§ **WHAT IS NEEDED**
From the entries that follow, copy exactly the lines beginning at the line holding "Blog (124, 75)" and continuing through the line holding "Лыжи (89, 1410)".

Saved data entries
----

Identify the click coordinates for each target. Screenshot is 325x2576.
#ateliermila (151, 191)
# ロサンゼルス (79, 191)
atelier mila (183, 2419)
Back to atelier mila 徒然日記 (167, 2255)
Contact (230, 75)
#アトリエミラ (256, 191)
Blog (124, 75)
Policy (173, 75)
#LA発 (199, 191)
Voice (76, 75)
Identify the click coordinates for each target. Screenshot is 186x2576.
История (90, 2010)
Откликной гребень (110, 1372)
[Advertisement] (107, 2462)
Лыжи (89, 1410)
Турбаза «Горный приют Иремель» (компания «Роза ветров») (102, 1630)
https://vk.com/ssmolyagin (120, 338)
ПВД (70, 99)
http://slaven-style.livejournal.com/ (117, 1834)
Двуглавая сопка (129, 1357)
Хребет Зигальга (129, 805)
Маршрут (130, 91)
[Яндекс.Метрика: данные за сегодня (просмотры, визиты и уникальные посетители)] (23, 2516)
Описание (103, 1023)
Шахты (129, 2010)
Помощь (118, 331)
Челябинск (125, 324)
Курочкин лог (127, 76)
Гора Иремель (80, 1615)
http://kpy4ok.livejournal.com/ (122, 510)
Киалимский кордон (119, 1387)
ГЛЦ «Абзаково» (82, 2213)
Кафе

----

§ **SOLUTION TO THE EXERCISE**
Blog (124, 75)
Policy (173, 75)
#LA発 (199, 191)
Voice (76, 75)
Identify the click coordinates for each target. Screenshot is 186x2576.
История (90, 2010)
Откликной гребень (110, 1372)
[Advertisement] (107, 2462)
Лыжи (89, 1410)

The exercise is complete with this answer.